Hacker News new | past | comments | ask | show | jobs | submit | more tudorg's comments login

> Anyone know how well this works with very large datasets? The backfill sounds like it would take a while to do.

It can take a long time, yes. It's somehow similar in that regard with, for example, gh-ost for Mysql that also does backfills. The advantage of Postgres here, is that backfill is required for fewer migration types, and pgroll only does backfills when needed.

> Does this Go binary need to be continuously running, or does it keep track of migration state in the database?

The latter, you only run the Go binary when doing schema changes.


How can you properly plan for eg. disk storage requirements etc. Does the tool calculate that upfront via some sort of dry-run mode? For companies with larger datasets this would be a rather important consideration. Also, those backfills will generate a lot of network traffic in clustered environments.


This is a good point, I believe we can look into trying to estimate storage needs or timings before a migration. It definitely looks like a nice to have.


Sorry about it, small glitch with our blog as we tried to fix something in the title and accidentally broke the metadata for it :)


When can we expect blogroll to be released??


Well played, well played.


Ah yes, good catch! Fixing..


Yes, that's exactly it. I generally agree with "always move forward" but if rolling back is as easy as dropping the "new" view, that makes it a lot less scary.


hey HN, repo is here: https://github.com/xataio/pgroll

Would love to hear your thoughts!


Great to see more innovation in this space! How does this compare to?

https://github.com/shayonj/pg-osc


Hi there, I'm one of the pgroll authors :)

I could be mistaken here, but I believe that pg-osc and pgroll use similar approaches to ensuring no locking or how backfilling happens.

While pg-osc uses a shadow table and switches to it at the end of the process, pgroll creates shadow columns within the existing table and leverages views to expose old and new versions of the schema at the same time. Having both versions available means you can deploy the new version of the client app in parallel to the old one, and perform an instant rollback if needed.

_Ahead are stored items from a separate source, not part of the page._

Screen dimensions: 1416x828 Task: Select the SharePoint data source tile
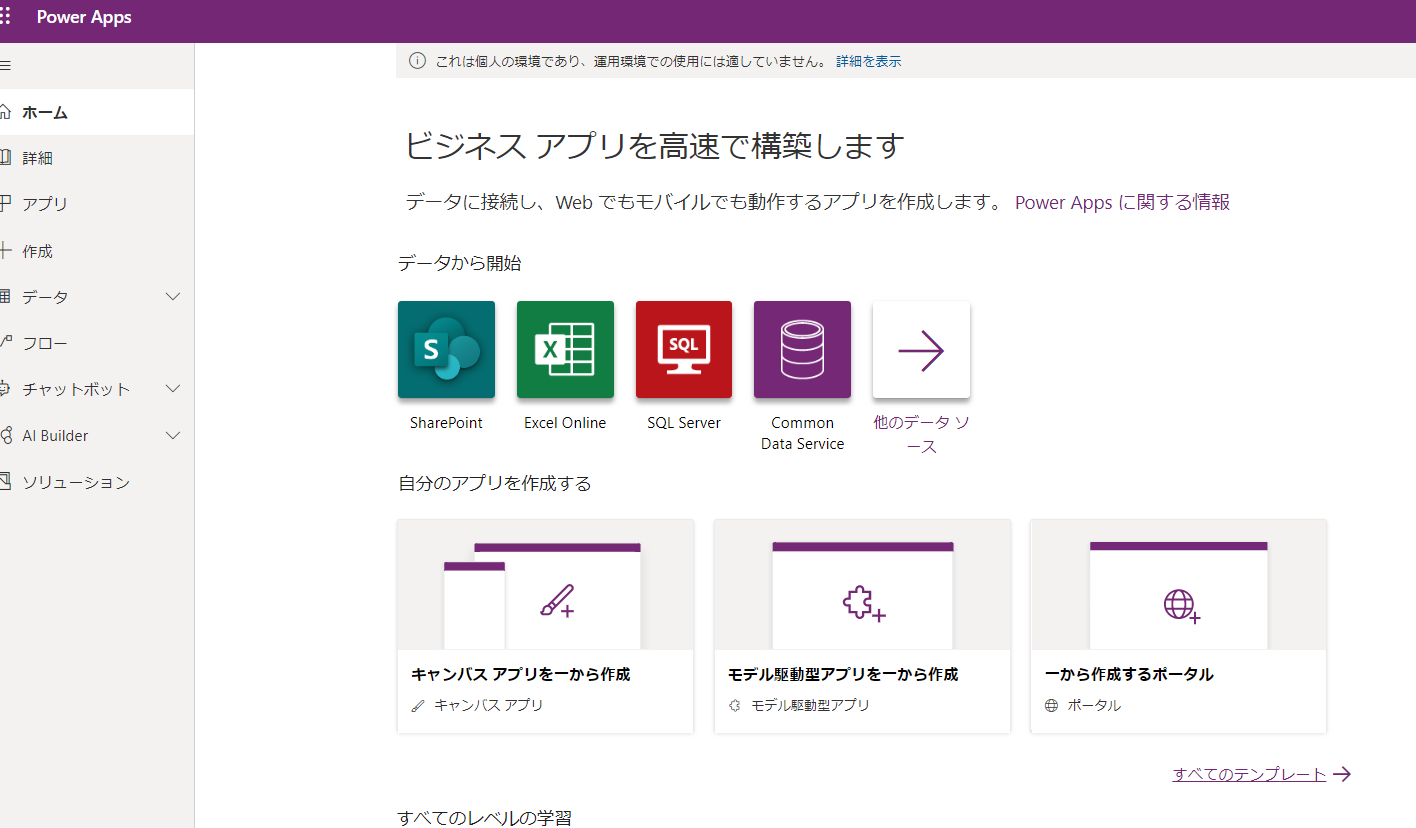pos(446,349)
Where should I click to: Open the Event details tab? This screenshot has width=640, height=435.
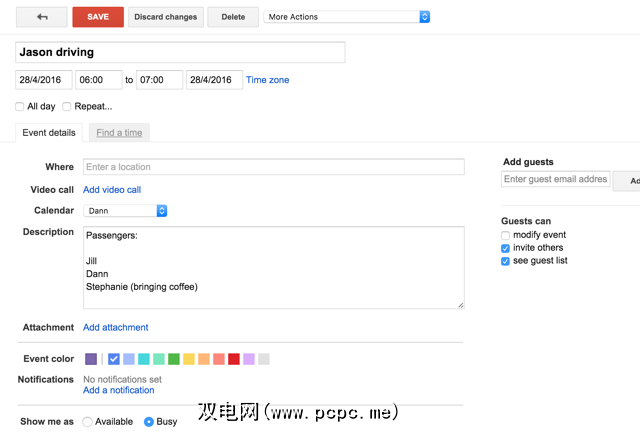[x=48, y=133]
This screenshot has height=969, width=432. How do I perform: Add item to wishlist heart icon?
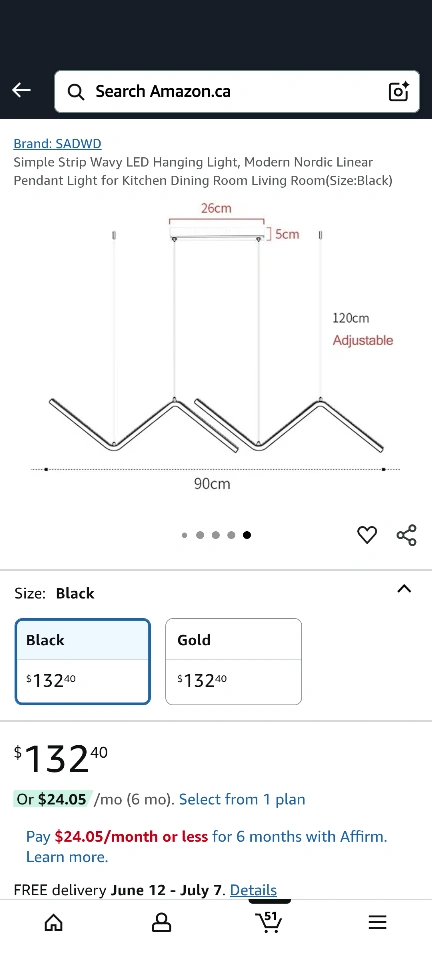pos(367,535)
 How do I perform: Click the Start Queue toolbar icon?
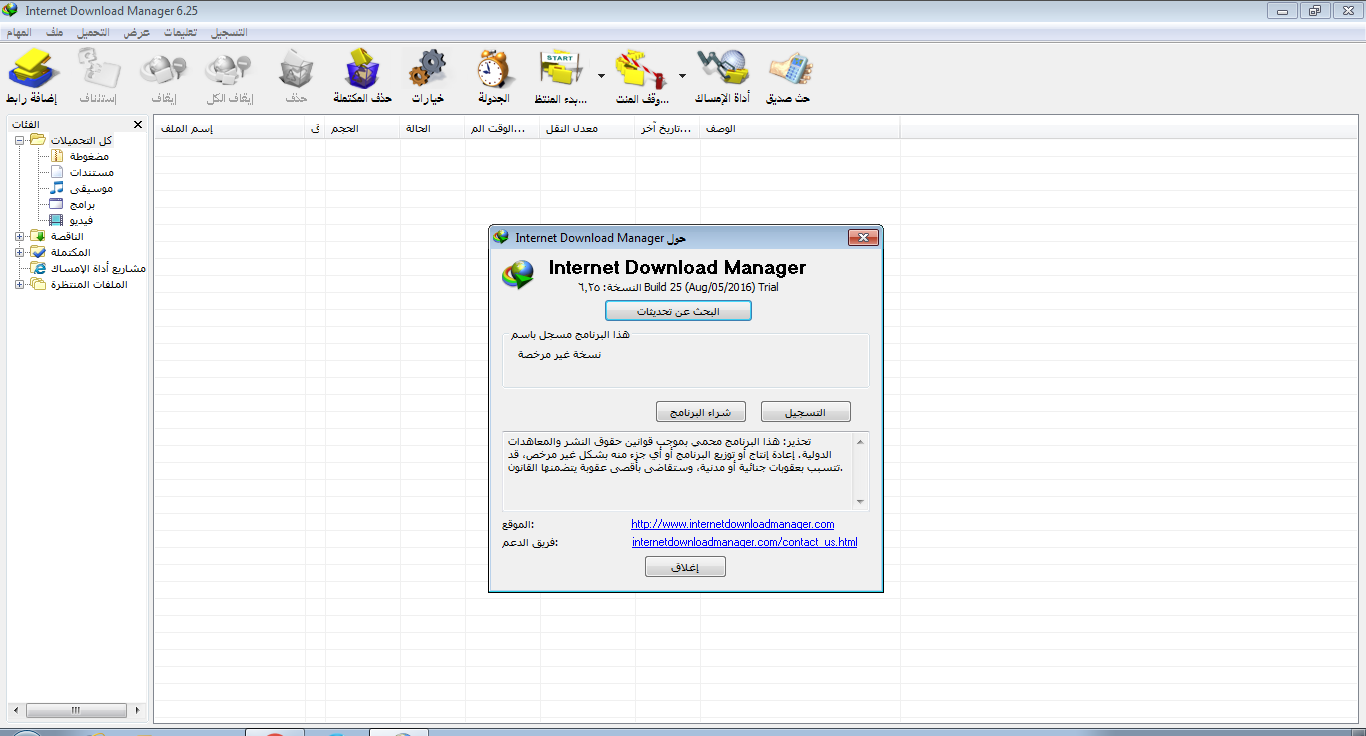pos(560,70)
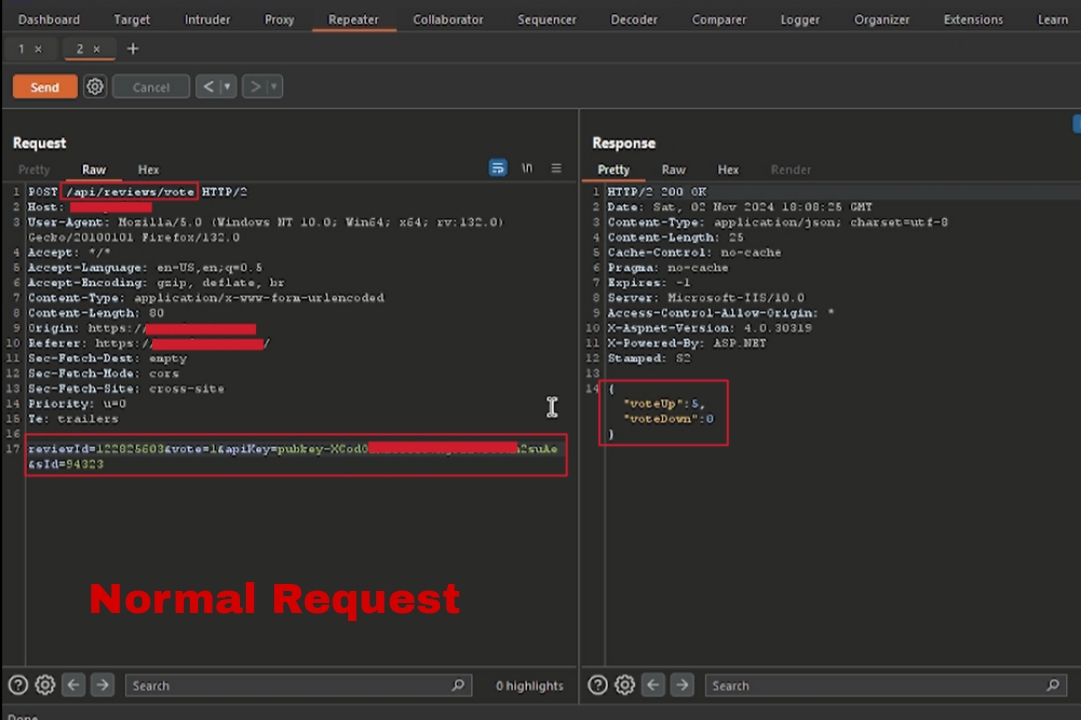1081x720 pixels.
Task: Toggle show non-printable characters (\n) in Request
Action: pos(527,168)
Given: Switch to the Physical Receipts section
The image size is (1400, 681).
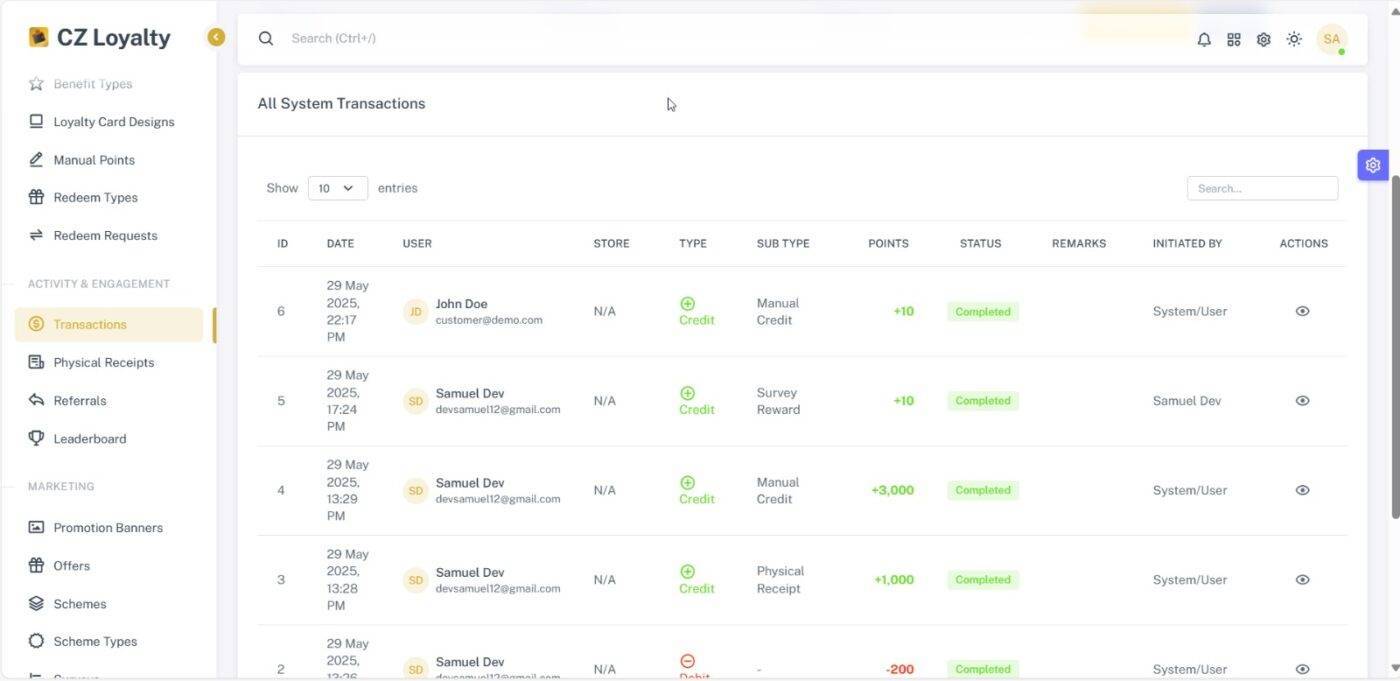Looking at the screenshot, I should click(104, 362).
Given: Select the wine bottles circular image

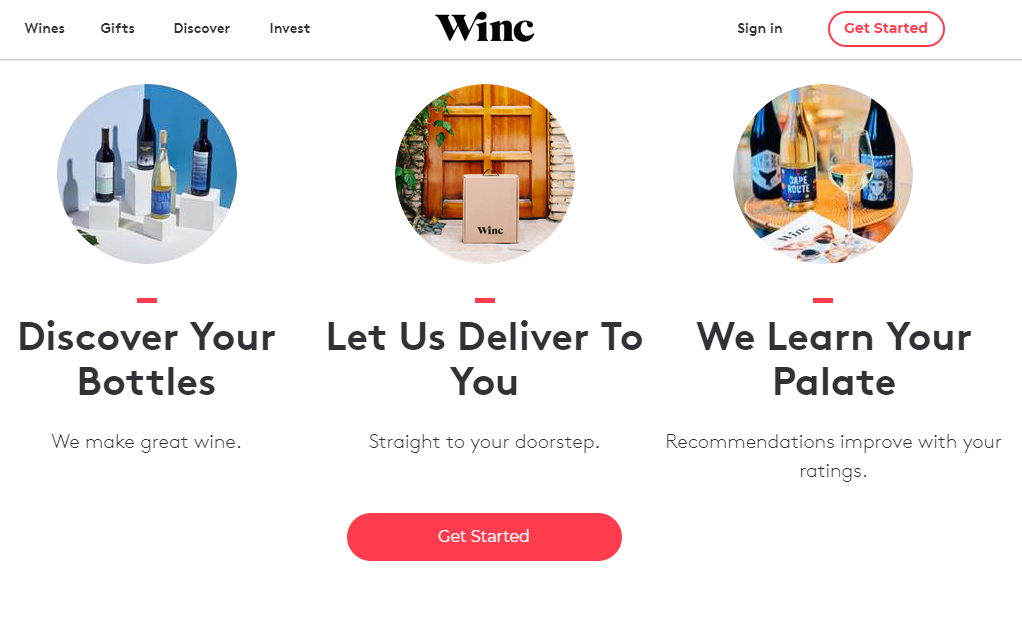Looking at the screenshot, I should (147, 174).
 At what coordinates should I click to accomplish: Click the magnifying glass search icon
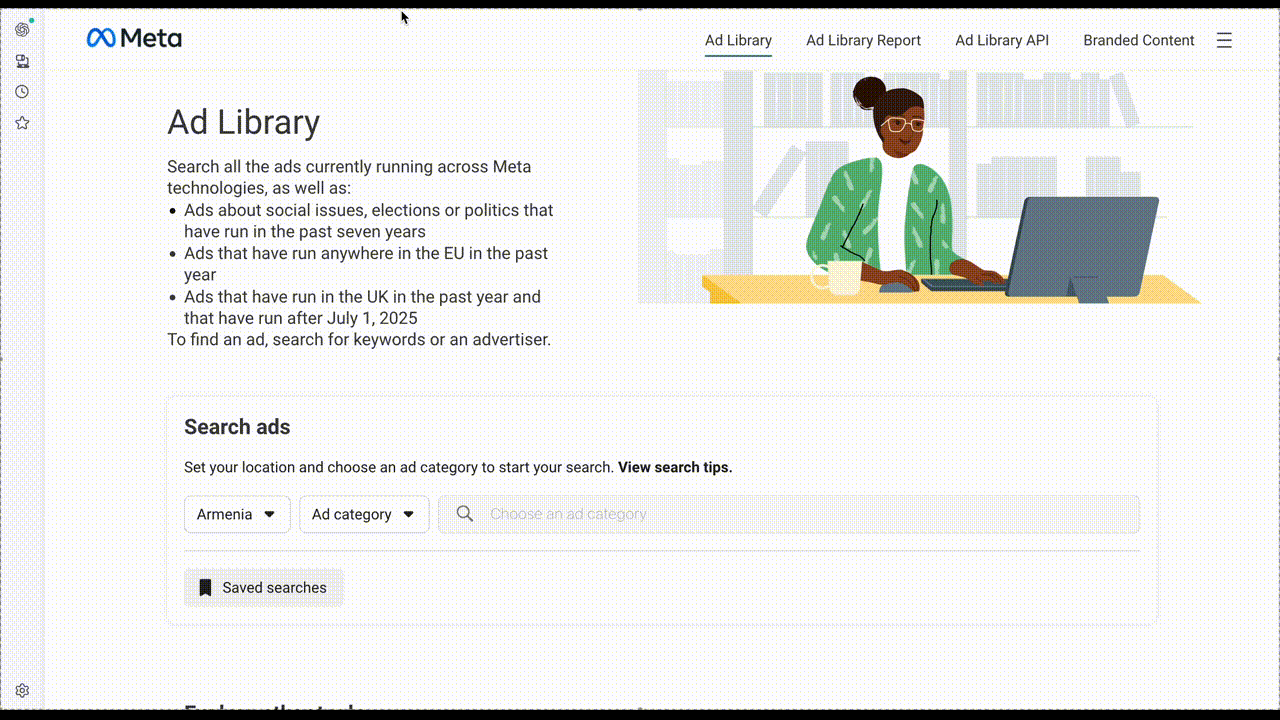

Thanks for the reply, a write up on pros/cons in these approaches would be fantastic. I have no clue which is better but I believe pgosc is heavily inspired by github/gh-ost, their tool for online schema change for mysql.


Does pgroll have any process to address table bloat after the migration? One of the (many) nice things about pg-osc is that it results in a fresh new table without bloat.


Another pgroll author here :)

I'm not very familiar with pg-osc, but migrations with pgroll are a two phase process - an 'in progress' phase, during which both old and new versions of the schema are accessible to client applications, and a 'complete' phase after which only the latest version of the schema is available.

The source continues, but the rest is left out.